Dias de Inferno na Síria - por Klester Cavalcanti

Acabei de ler o relato de Klester Cavalcanti sobre sua experiência na Síria em maio de 2012. Jornalista recifense, ele viajou ao país em plena guerra civil para escrever sobre a situação de Homs, principal foco de resistência do Exército Livre da Síria.

Contexto da guerra

Em março de 2011, inspirados pela Primavera Árabe, o povo sírio se rebelou contra o governo de Bashar al-Assad, presidente da Síria desde 2000, sucessor do falecido pai Hafez al-Assad que governou a Síria desde 1971 quando assumiu o poder através de um golpe de Estado.
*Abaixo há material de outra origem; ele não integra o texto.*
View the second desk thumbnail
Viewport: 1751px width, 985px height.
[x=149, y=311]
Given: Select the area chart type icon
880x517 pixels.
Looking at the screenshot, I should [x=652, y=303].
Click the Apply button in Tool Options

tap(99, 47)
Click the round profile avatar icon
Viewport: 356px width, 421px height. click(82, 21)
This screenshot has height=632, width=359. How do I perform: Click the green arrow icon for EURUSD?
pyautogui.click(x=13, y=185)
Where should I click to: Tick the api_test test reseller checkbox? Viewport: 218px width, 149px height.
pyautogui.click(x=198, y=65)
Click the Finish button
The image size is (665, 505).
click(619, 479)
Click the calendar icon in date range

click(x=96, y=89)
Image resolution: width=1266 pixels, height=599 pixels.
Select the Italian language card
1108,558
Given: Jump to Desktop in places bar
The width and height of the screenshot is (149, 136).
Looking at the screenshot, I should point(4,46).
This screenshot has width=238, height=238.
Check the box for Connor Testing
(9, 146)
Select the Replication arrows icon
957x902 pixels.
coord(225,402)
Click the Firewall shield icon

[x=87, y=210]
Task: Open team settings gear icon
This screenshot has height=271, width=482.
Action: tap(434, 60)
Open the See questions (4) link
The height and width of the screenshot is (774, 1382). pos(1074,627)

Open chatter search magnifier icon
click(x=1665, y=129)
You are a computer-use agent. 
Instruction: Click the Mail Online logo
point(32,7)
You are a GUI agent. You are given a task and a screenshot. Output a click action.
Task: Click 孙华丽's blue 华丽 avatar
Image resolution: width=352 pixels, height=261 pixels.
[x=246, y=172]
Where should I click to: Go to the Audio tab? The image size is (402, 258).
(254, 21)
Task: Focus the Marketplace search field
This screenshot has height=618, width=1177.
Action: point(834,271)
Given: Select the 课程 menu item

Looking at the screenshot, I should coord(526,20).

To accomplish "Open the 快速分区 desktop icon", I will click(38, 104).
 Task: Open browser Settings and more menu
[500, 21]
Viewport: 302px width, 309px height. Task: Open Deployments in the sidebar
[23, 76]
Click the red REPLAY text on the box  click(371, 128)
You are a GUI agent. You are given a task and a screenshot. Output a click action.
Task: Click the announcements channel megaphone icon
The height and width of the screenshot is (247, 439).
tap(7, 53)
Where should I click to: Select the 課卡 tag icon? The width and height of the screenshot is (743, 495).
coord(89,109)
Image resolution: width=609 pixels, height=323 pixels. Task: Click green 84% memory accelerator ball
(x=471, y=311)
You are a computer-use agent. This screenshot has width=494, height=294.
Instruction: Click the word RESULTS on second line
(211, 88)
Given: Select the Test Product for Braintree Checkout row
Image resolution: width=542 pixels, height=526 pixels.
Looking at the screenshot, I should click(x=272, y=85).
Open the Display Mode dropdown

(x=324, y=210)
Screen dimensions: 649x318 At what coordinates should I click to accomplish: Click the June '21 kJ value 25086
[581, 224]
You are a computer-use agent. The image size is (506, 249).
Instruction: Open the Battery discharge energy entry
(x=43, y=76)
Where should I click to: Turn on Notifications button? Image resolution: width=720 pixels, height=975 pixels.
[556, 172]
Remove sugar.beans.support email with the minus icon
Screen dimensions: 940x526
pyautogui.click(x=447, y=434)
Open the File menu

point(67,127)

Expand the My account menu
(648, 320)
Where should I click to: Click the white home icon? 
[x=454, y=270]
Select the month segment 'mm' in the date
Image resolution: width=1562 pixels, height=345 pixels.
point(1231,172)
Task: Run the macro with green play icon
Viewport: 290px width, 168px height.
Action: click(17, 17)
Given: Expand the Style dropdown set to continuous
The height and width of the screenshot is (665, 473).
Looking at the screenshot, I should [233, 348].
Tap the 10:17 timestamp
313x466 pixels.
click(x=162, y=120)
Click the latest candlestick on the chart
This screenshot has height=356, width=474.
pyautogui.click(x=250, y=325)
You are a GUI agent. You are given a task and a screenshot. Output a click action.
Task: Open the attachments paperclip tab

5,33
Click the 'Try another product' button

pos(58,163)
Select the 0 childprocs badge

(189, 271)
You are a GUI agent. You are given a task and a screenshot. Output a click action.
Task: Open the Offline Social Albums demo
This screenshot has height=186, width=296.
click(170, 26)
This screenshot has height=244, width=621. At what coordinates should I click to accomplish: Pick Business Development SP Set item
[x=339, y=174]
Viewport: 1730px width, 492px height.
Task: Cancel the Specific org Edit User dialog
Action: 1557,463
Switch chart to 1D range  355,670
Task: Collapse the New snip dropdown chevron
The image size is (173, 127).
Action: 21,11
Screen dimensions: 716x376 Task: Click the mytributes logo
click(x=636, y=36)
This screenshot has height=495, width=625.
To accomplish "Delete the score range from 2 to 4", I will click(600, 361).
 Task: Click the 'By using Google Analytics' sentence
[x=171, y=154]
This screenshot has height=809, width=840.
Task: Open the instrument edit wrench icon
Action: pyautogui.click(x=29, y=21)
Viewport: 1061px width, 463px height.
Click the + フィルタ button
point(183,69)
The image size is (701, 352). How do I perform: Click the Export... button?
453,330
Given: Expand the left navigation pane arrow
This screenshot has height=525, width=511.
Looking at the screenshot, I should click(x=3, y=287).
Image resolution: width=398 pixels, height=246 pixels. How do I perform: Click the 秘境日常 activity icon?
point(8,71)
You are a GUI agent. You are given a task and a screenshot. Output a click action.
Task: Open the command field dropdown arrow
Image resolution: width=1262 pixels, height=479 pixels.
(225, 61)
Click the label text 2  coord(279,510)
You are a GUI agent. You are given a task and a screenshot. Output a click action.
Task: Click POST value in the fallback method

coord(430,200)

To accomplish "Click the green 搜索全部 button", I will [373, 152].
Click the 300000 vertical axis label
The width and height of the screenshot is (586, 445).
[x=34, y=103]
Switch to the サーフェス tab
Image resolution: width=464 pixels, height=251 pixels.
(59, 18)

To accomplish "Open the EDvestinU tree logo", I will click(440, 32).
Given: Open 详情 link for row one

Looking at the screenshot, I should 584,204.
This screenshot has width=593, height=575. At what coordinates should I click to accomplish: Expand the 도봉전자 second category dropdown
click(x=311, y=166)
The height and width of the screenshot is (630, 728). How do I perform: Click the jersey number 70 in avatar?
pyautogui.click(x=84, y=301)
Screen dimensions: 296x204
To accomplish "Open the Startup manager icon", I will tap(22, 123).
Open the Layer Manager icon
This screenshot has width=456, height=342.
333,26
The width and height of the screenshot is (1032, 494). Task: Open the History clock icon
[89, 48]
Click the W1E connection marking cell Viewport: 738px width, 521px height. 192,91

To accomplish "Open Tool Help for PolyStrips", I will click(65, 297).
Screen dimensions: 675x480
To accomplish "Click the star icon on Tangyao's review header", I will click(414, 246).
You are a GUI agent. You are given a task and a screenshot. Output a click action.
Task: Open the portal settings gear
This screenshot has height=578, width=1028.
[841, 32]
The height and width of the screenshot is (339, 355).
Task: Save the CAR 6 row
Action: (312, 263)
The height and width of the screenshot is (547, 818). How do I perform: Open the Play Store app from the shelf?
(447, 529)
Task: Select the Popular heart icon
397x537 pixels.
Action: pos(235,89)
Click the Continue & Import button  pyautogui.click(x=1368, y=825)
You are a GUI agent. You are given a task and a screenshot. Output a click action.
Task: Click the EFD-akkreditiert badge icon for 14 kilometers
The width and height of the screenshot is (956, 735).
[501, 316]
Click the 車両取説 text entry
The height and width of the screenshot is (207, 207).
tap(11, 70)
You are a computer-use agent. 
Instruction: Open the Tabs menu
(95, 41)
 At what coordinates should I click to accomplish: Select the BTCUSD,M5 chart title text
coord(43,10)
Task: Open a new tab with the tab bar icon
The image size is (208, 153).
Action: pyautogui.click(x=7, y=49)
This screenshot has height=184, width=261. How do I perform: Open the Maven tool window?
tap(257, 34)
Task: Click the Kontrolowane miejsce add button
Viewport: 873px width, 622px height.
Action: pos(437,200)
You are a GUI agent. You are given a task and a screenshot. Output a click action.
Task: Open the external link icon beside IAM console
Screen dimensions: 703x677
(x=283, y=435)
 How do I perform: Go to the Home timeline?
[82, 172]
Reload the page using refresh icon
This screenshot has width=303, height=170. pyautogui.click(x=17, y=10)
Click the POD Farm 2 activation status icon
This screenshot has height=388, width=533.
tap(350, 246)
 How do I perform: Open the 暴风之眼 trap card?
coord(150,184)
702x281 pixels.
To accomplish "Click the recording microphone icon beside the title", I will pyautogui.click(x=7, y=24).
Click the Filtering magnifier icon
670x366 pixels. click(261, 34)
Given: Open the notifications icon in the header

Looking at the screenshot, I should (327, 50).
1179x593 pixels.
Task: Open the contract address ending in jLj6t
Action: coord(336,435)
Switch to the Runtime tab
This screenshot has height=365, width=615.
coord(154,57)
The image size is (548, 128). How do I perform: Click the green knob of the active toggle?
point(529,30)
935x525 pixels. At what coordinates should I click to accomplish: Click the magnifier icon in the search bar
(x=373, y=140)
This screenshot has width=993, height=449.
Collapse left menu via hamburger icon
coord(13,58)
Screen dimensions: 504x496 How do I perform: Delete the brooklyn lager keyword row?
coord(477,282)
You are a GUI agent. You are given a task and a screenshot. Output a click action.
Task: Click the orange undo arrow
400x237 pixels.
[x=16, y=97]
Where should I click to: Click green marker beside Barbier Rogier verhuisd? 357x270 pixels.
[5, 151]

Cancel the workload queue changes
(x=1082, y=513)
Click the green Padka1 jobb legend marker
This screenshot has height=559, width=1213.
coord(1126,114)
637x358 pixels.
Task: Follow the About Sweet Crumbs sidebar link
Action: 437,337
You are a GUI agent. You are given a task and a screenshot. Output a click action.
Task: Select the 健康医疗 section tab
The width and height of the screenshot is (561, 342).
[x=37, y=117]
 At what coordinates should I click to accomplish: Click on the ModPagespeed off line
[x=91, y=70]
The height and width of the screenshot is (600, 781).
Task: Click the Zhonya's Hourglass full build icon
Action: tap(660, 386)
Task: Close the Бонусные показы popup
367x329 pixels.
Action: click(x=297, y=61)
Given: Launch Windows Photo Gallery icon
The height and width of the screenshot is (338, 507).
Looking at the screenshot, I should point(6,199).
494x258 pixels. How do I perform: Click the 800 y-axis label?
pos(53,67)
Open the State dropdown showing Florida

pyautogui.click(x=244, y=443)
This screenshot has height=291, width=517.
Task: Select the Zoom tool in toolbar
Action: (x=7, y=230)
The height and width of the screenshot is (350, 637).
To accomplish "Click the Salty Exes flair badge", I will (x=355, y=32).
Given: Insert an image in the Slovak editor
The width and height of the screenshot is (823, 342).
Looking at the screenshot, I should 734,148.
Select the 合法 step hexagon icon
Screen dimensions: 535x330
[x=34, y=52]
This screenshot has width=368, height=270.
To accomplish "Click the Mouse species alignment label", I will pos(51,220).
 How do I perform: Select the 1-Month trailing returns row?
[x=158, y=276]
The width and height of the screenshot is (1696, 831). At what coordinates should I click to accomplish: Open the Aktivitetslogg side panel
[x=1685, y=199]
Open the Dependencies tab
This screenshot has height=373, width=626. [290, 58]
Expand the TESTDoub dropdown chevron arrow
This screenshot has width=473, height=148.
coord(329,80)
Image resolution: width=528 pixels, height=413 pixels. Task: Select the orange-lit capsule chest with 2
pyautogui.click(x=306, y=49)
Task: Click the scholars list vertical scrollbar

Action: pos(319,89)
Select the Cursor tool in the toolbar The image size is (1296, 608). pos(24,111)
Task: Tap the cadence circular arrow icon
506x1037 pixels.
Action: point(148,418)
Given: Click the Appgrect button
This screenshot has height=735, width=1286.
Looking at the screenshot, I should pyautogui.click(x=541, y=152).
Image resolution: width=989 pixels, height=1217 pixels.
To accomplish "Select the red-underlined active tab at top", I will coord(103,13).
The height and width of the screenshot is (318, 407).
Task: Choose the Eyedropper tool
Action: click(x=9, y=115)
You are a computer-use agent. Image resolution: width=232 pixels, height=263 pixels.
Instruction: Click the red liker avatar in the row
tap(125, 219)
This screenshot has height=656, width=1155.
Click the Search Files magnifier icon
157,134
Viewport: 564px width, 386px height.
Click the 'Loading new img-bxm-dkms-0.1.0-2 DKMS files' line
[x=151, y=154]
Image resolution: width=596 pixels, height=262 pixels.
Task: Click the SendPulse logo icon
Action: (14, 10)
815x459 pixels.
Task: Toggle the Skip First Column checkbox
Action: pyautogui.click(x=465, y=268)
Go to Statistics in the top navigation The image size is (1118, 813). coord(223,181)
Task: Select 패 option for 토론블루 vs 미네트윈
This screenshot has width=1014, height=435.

Hafez pertencia a um grupo étnico-religioso chamado Alauíta, minoria na Síria, e durante seu governo, favoreceu os cidadãos desta etnia. Os sunitas, a maioria do povo, descontentes com o governo de Hafez, já tentaram derrubá-lo no passado, culminando em um bombardeio das Forças Armadas da Síria sobre a cidade de Hama, matando 20 mil pessoas (grande maioria civis), passando a ser conhecido como o Massacre de Hama.

O descontentamento do povo sempre foi presente, mas quaisquer manifestações contra o governo al-Assad sempre foram duramente repreendidas através de força militar. No entanto, após a queda dos ditadores da Tunísia e Egito em 2011, os sírios decidiram ir às ruas com esperança de conseguirem o mesmo. Bashar repetiu as atitudes do seu falecido pai, e respondeu com mais mortes dos opositores. Órgãos como ONU e União Europeia rechaçaram as atitudes do ditador, mas a situação só fez piorar. No texto do livro, Klester explica o contexto da guerra e menciona que cerca de 3000 soldados desertaram do Exército Sírio e se juntaram aos civis, formando o Exército Livre da Síria, principal força opositora ao governo de Bashar.

Sofrimento de Klester

O livro passa com clareza a falta de escrúpulos do governo de Bashar al-Assad, desrespeitando qualquer protocolo diplomático e todo tipo de direito fundamental. O jornalista adentrou território sírio portando visto para trabalhar por 7 dias, concedido pelo Consulado Sírio em São Paulo, assim como um documento oficial descrevendo todos os equipamentos que estaria autorizado a portar como máquina fotográfica, filmadora, entre outros. Todo o cuidado de Klester para fazer seu trabalho legalmente não impediu o governo sírio de prendê-lo por 6 dias até seu visto vencer, sem nunca tê-lo explicado o motivo da prisão. Como se não bastasse, foi ameaçado de morte diversas vezes e torturado para assinar documentos em árabe, trazendo como souvenir da viagem uma queimadura de cigarro no rosto, aplicada por policial sírio.

Mesmo não tendo alcançado seu objetivo inicial, de acompanhar a rotina dos rebeldes do ELS (Exército Livre da Síria) em Homs, o livro consegue retratar a guerra muito bem, através das impressões de Klester na prisão em que ficou, assim como o que sofreu para entrar e sair dela.